Saved data entries:
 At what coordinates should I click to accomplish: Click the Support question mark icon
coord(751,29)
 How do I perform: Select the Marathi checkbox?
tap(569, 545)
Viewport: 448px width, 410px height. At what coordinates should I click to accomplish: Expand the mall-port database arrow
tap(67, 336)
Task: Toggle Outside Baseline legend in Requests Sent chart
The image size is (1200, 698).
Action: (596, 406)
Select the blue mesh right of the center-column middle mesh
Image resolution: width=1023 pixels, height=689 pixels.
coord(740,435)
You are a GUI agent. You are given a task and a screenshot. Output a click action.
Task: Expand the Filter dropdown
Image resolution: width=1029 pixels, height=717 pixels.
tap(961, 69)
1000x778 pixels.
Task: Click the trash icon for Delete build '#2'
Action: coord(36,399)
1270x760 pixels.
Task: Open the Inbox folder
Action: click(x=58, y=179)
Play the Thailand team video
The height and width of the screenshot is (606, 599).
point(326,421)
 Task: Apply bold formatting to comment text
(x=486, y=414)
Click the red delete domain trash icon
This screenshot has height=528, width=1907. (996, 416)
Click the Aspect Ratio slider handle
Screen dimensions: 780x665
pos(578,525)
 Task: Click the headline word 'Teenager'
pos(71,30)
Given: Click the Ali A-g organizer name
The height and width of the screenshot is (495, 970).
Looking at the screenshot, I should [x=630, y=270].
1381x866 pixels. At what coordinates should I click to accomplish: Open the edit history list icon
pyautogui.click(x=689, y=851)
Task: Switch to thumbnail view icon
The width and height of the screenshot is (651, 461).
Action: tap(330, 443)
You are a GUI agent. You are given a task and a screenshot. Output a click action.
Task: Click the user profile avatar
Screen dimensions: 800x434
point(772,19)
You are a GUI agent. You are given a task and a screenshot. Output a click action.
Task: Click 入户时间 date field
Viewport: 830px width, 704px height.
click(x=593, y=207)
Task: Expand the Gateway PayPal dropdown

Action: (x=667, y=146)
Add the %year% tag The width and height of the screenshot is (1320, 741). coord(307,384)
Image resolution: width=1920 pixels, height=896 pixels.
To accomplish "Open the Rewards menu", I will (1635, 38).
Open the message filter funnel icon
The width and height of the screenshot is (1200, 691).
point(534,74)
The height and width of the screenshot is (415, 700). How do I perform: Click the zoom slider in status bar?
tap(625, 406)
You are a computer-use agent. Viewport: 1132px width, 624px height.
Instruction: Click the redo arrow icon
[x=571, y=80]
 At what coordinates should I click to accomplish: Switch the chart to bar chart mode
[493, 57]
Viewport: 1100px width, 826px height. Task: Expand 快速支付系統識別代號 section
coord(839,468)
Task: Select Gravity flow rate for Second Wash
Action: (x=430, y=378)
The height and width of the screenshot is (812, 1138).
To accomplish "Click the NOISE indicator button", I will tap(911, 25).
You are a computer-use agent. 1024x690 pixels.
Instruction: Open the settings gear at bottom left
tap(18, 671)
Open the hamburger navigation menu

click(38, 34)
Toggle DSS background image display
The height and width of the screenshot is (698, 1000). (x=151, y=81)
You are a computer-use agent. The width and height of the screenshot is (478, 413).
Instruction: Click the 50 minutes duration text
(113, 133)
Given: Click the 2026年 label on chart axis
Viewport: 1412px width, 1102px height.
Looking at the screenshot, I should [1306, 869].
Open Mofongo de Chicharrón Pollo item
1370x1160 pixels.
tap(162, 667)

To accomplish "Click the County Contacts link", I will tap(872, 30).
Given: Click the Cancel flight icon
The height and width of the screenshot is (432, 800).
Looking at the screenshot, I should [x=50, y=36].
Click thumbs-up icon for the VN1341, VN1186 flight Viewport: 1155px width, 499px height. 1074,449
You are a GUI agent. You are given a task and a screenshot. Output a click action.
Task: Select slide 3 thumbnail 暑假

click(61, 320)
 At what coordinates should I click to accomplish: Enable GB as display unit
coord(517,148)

* **Task requirements**: In the entries above, find each line with "flight" and list it.

* **The answer**:
Given: Click the Cancel flight icon
Click thumbs-up icon for the VN1341, VN1186 flight Viewport: 1155px width, 499px height. 1074,449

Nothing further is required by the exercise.